Nitekim anlamışsınızdır tüm bunların üzerine geçen çarşamba bana kendisi ara vermek istediğini söyledi. sınavına çalışırken ilaç kullanıyordu. Onun da etkisi ile dalgalı bir ruh halindeydi. uzun uzun açıkladı 2 saat kadar konuştuk vedalaşırken güldüm bol bol, o çok duygusaldı. bir ara ağladı hatta. ben de ona eğer bu bir araysa tekrar olabileceğimizi söyledim. Ortamı neşelendirmeye çalışıyordum çünkü ne bir lavga ne bir saygısızlık vardı. hatta aksine artık açıklama da vardı elimde ve gerekçesi çok haklıydı. sadece doğru zamanda denk gelmiş yanlış iki insandık. O sınav ve sosyal hayat dengesini kuramadığını bana sen fedakarlık yapmayacaksın ben yapacağım derken en çok fedakarlıkları benim yaptığımı, onun söz verip tutamayıp utandığını söyledi. kaç kere özür diledi sayamam. sana ne ilgim ve sevgim azaldı dedi. çok yakın ve romantikti ama hissediyordum sınav sürecinde bu duyguları yaşamanın aklımızı karıştıracağına ve bize engel olacağına o da inanmıştı artık. Nitekim, yanıma gelme kararı askıya alındı. sınav dönemlerine kadar ara sıra hal hatır sormak için konuşabileceğimizi söyledik. Seni seviyorumlar, tekrar güzel bir gelecek inşa edeceğizler, iyi ki varsınlarla geçen bir sohbetti işte. Beni bekler misin dedi, korkuyorum beni unutmandan dedi falan filan
ama ablalarım sorun şu ki iki gün geçti ben ağlama krizlerimi durduramıyorum. Nedenini bilmiyorum beynim bana oyun mu oynuyor ama sanki tamamen bitmiş benden vazgeçmiş gibi hissedip ağlıyorum sürekli. yemek yiyemiyorumi gülemiyorum. Zaten tam da böyle çok duygusal bir karakter olduğum için ara vermemiz gerektiğini söylemişti. Ben döenemeyeceğim sana sen orada üzülürken ben de onca işin arasında mutsuz, isteksiz olacağım. hadi beni geç ben olurum mutsuz ama sen neden ağlayasın sürekli demişti. Senin sınavın daha önemli demişti. Bunlar sınavına çalışmana engel olur demişti. İstediğin yeri kazanmaya çok yakınsın ama benim yüzümden kazanamazsan senin mutsuzluğun üzerine biz nasıl mutlu bir ilişki kuracağız demişti. Sen,n iyiliğin için senden vazgeçmem ayrı kalmam gerekiyorsa bunu yaparım demişti. ben de ona her şey en başından belliydi o zamna niye başladın dediğimde de yapabilirim sandım dedi. İki yoğunluğu bir arada götürebilirim sandım özür dilerim dedi.

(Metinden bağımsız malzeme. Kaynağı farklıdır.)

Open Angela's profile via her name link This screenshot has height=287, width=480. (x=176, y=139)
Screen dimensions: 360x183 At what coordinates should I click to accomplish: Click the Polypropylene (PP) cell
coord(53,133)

kötü bitmedi aramızdaki şey hatta bitmedi bile o son konuşmada yine yanında oturduğum adam gibiydi aynıydı farkı yoktu ama ben çok kötü hissediyorum, onun kaybetme korkusu varken beni bekler misin, ben seni bekleyeceğim demişken ben şimdi o temelli gitti. artık dönmeyecek gibi hissediyorum.
beni göğe çıkardı sonra bir anda teslim olduğum anda bırakıp çakılmama müsade etmiş gibi hissediyorum. annem,ablam arkadaşlarım süreci biliyor. Çocuğun yaşaması gereken korkuları sen neden yaşıyorsun diyorlar, çok güzel açıklamış hem senin için hem kendisi için o bir risk almış ara verelim demiş sen neden buna üzülüyorsun diyorlar ama elimde değil. Ne yapacağım ben yardımcı olun lütfen
 
21 yaşındasın daha üniversiteye yerleşmemişsin , bir bebenin oyuncağı olmuşsun.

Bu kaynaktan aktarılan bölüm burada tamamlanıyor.